PROBLEM ▸ Could you reproduce the lines below from the one with "The width and height of the screenshot is (504, 889)." through the one with "the Pakistan flag"? Keep both ends and add nothing.

LISTED ENTRIES ▸
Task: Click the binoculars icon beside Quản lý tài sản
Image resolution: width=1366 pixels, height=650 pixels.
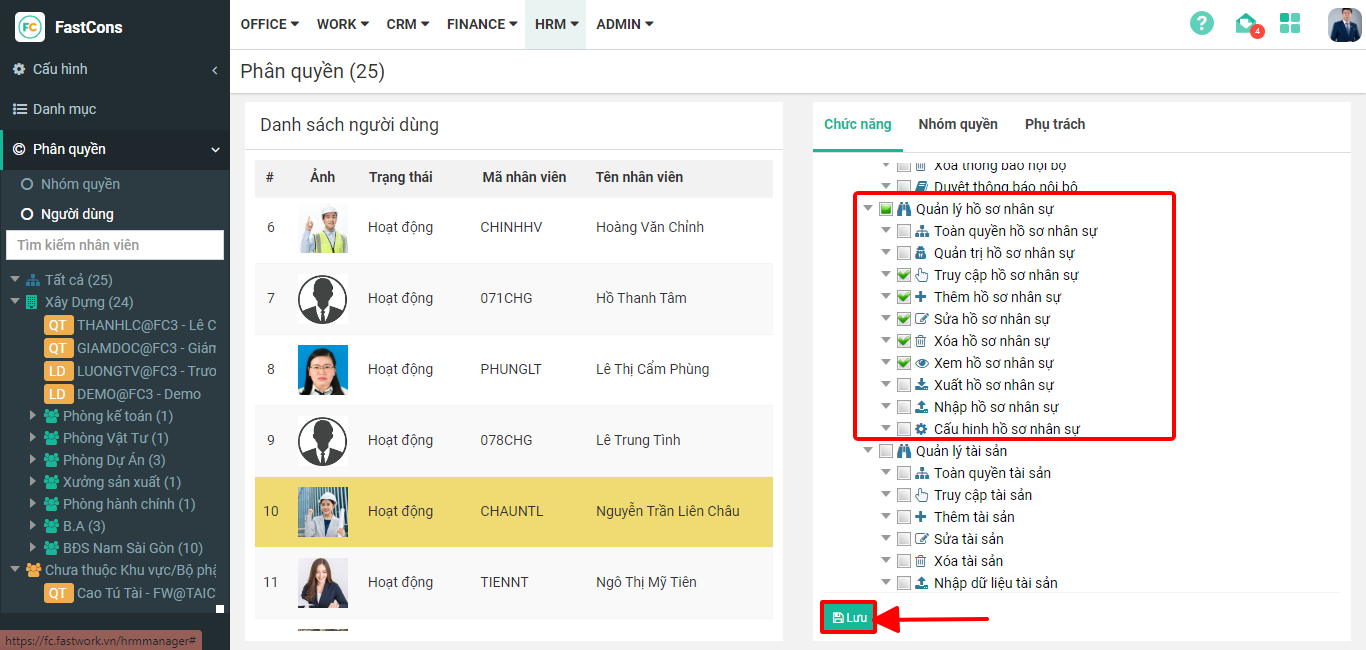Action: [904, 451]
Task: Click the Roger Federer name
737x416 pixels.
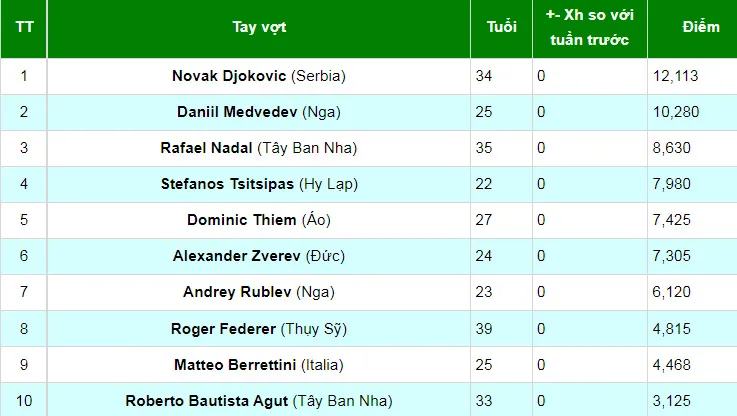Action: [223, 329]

---

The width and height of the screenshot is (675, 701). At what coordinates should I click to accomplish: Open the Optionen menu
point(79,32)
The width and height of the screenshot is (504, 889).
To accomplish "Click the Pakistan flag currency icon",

ANSWER TO THE PROBLEM ▸
The width and height of the screenshot is (504, 889).
To accomplish "Click the Pakistan flag currency icon",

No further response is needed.